Aucun repos
Nancy, dans un murmure rauque, la joue encore collée contre son oreiller:
— Ils veulent qu’on meure de faim et de fatigue ?...
— C’est la pleine lune et personne ne m’a informé ? marmonna Marjan en se levant.
— Ou les autres casernes sont fermé ou quoi ? ajouta Mathéo.
Paul, lui, n’avait plus la force d’une réplique. La radio venait de grésiller : accident de voiture sur l’autoroute, deux blessés, désincarcération nécessaire.
Le trajet jusqu’à la scène se fit dans un silence pesant, brisé seulement par le ronflement du moteur.

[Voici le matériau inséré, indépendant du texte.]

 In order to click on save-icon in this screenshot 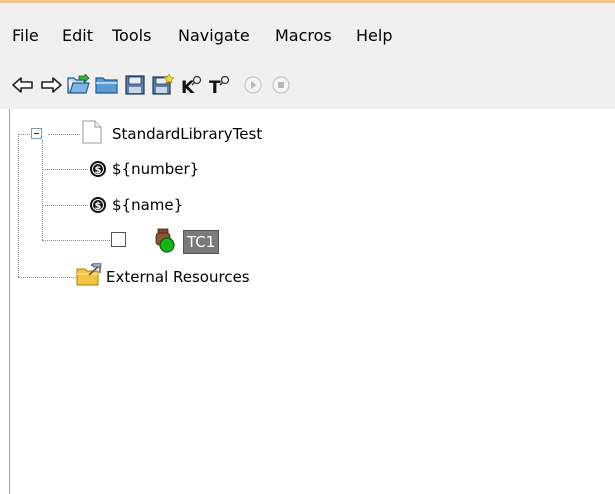, I will do `click(135, 85)`.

Les gyrophares projetaient des éclairs rouges et bleus sur leurs visages creusés, donnant à leurs traits fatigués des allures de spectres.
En arrivant, l’odeur d’essence et de métal chauffé les prit à la gorge. Deux véhicules s’étaient encastrés l’un dans l’autre, leurs tôles tordues formant une cage mortelle. Un conducteur inconscient, coincé sous le tableau de bord, et une passagère hurlante, la jambe coincée.
— On sort le matos, maintenant ! aboya Judd.
Mateo et Paul se jetèrent sur le kit de désincarcération, les gestes précis malgré leurs bras tremblants. TK et Nancy s’occupèrent de la passagère, parlant doucement pour la rassurer, même si leurs voix se brisaient sous la fatigue.
Les minutes s’étirèrent, lourdes et pénibles. Le vacarme des pinces hydrauliques résonnait dans la nuit encore noire, comme une bataille contre le métal lui-même. Enfin, le conducteur fut tiré de la carcasse, inconscient mais vivant. La passagère suivit, tremblante, mais libre.
À 4 h 50, ils reprirent la route. Trempés de rosée, couverts de sueur séchée et de poussière, ils rentraient à la caserne. Les yeux mi-clos, les muscles douloureux, chacun ne tenait debout que par habitude.